Slave traders packed ships with as many slaves as could be carried.
Image: Slave traders packed ships with as many slaves as could be carried.

1605: First Black in Canada
The first named Black person to set foot on Canadian soil was Mathieu Da Costa, a free man who was hired as a translator for Samuel de Champlain's 1605 excursion.

20 August 1619: BNA's First Blacks Arrive at Jamestown
The first shipload of African slaves to reach British North America landed at Jamestown in 1619.

1628: Slave Boy, First Black Resident of New France
The first named enslaved African to reside in Canada was a six-year-old boy, the property of Sir David Kirke. The child was sold several times, lastly to Father Paul Le Jeune, and was baptized Catholic and given the name Olivier Le Jeune.

King Louis XIV (courtesy Library and Archives Canada
Image: King Louis XIV (courtesy Library and Archives Canada/C-107650).

March 1685: Code Noir
In 1685, Louis XIV's Code Noir code permitted slavery for economic purposes only and established strict guidelines for the ownership and treatment of slaves.

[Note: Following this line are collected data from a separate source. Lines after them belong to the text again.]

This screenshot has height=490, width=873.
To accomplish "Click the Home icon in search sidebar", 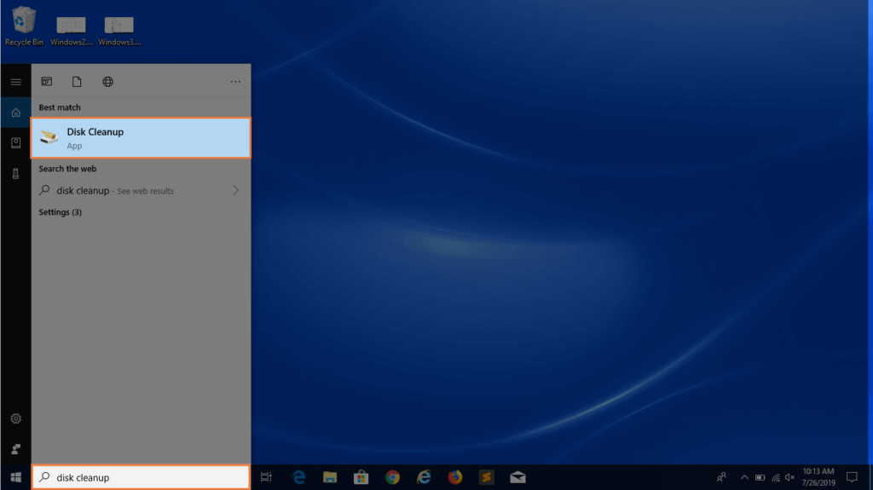I will (x=15, y=112).
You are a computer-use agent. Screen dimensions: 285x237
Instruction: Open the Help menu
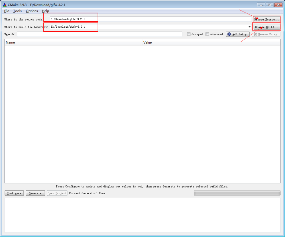45,11
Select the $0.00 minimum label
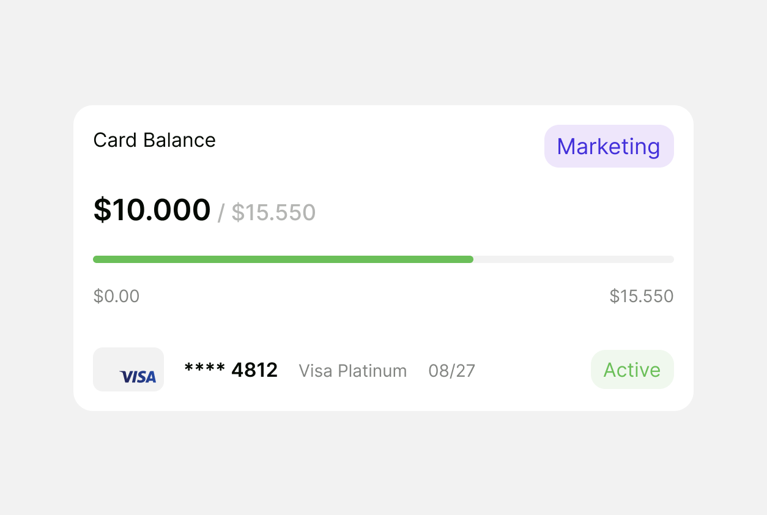Screen dimensions: 767x515 pos(116,296)
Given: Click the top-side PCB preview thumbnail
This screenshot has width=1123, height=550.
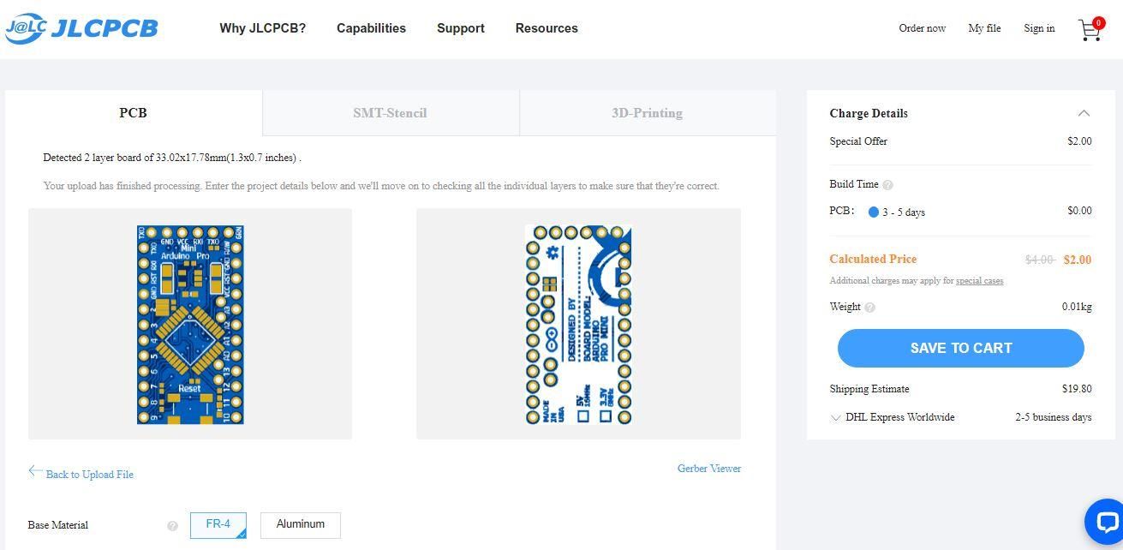Looking at the screenshot, I should click(190, 324).
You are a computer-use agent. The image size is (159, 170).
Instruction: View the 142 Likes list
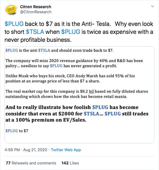tap(70, 163)
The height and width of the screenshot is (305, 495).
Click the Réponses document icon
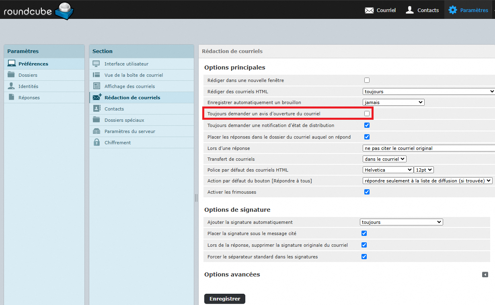tap(11, 97)
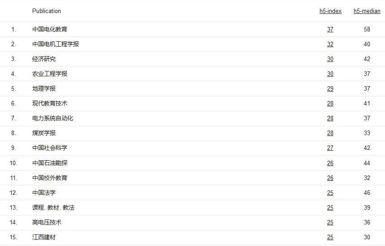Click the publication name 江西建材

(44, 237)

It was officially limited to the West Indies and, although it was never proclaimed in New France, it was used in customary law.

1 May 1689: Louis XIV Gives Slavery Limited Approval in New France
King Louis XIV of France gave limited permission for the colonists of New France to keep Black and Pawnee Indian slaves. The colonists had complained about the shortage of available servants and workers and appealed to the Crown for permission to own slaves.